Aux termes de l'art. 18 LAE, les "charges
sont calculées selon un barème des charges normales, compte tenu de la
composition de la famille et du nombre et de l'âge des enfants. Ce barème,
établi et périodiquement adapté par la Commission cantonale des bourses
d'études, doit être approuvé par le Conseil d'Etat.". En fait, depuis
la modification du règlement d'application de la LAE (RAE) le 10 juillet 1996,
les charges normales sont fixées par l'art. 8 al. 2 RAE. Elles "correspondent
aux frais mensuels minimum d'une famille pour l'alimentation, le loyer, les
services industriels, l'équipement, le ménage, l'habillement, les assurances,
le dentiste, les impôts, les loisirs, les divers. Elles s'élèvent à :
Fr.
3'100.- pour deux parents
Fr.
2'500.- pour un parent
auxquels
s'ajoutent, par enfant à charge
Fr.
700.
- pour un enfant mineur
Fr. 800.- pour un enfant majeur".
Ainsi, les charges retenues pour l'allocation d'une
bourse sont préétablies; elles ne varient pas en fonction des dépenses
effectives de la famille, ce qui garantit l'égalité de traitement des
requérants.
Pour le calcul du coût des études, sont prises en
considération toutes les dépenses qu'elles nécessitent, y compris celles qui
résultent de la distance entre le domicile et le lieu des études (art. 19 LAE).
Les éléments constituant le coût des études sont : (a) les écolages et les
diverses taxes scolaires, (b) les fournitures (manuels, instruments, matériel)
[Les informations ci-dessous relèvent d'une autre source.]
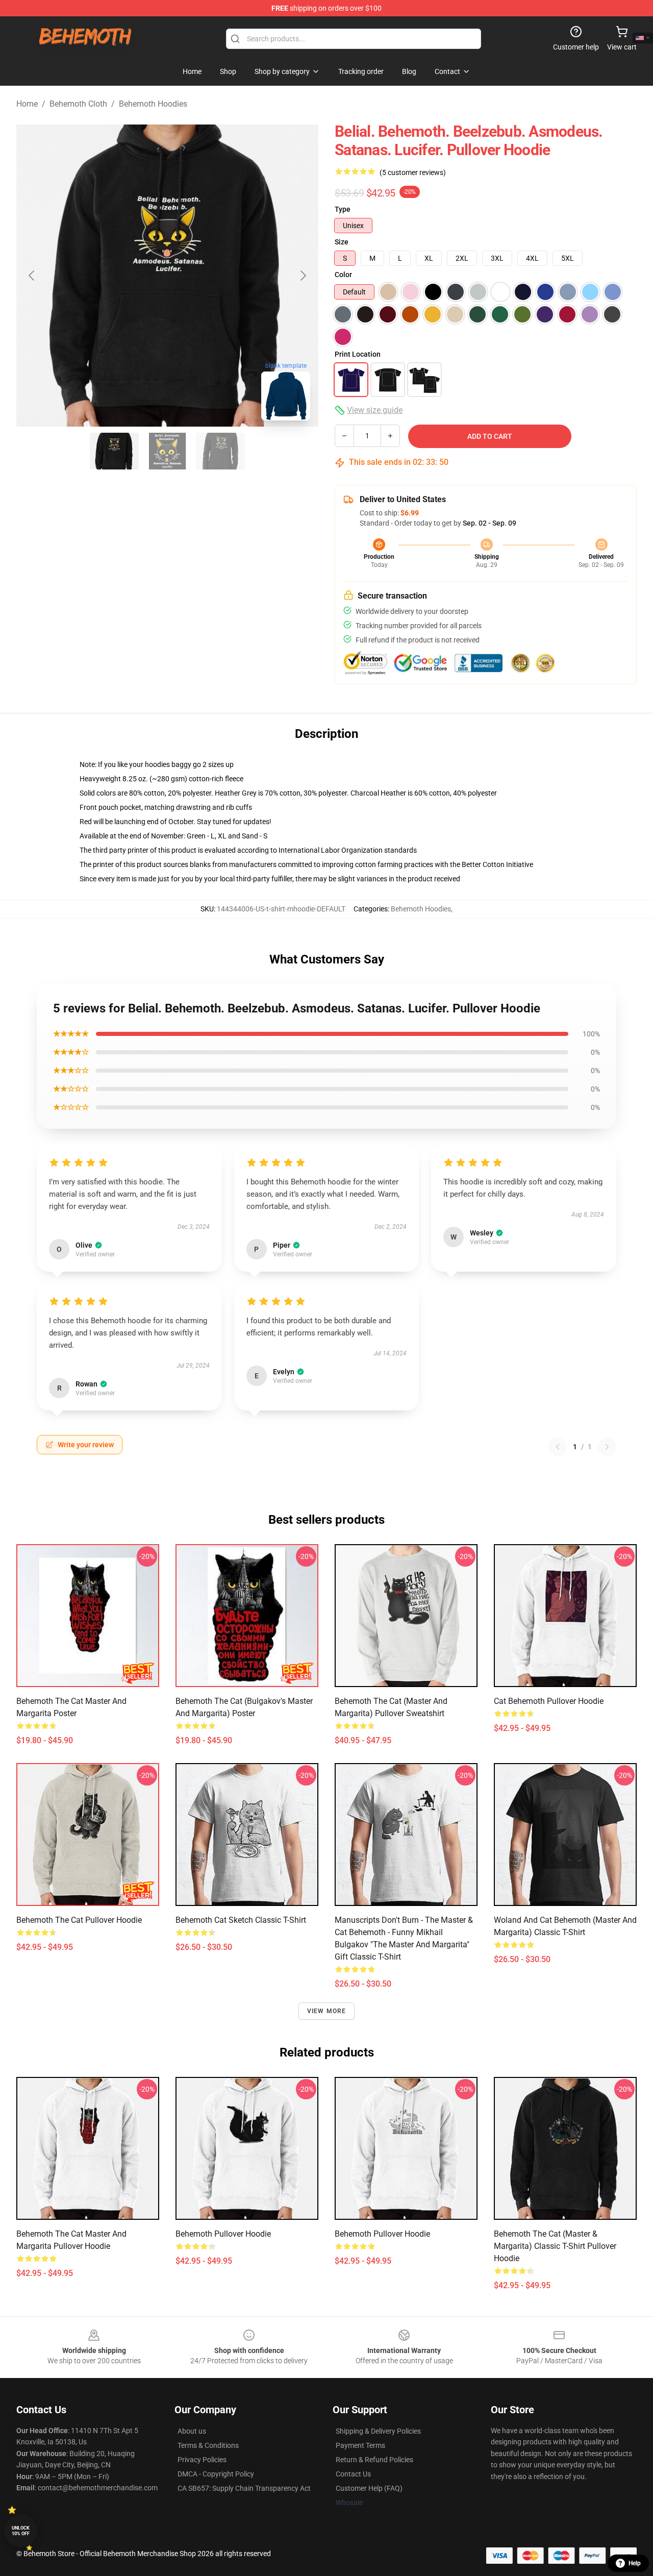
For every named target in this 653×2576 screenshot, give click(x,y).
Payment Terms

indispensables à la poursuite normale des études, (c) les vêtements de travail
spéciaux, (d) les frais de déplacement du domicile au lieu de travail ou
d'études et vice versa, calculés selon le tarif le plus économique ou, le cas
échéant, les frais de logement hors de la famille, (e) les frais de repas si la
distance entre le domicile et le lieu de travail ou d'études ou les exigences
des horaires le justifient. Les frais mentionnés à la lettre (a) sont comptés dans
le coût des études selon les tarifs des établissements de formation. Les frais
mentionnés aux lettres (b) à (e) font l'objet d'un forfait selon le barème et
les directives pour l'attribution des bourses d'études approuvées par le
Conseil d'Etat le 4 mars 1998 (ci-après : barème). Ils sont comptés pour onze
mois pour les apprentissages et dix mois pour les gymnases, écoles assimilées
et autres écoles (art. 12 RAE).
Le soutien de l'Etat est accordé quand les charges,
augmentées du coût des études du requérant, excèdent le revenu (art. 20 LAE).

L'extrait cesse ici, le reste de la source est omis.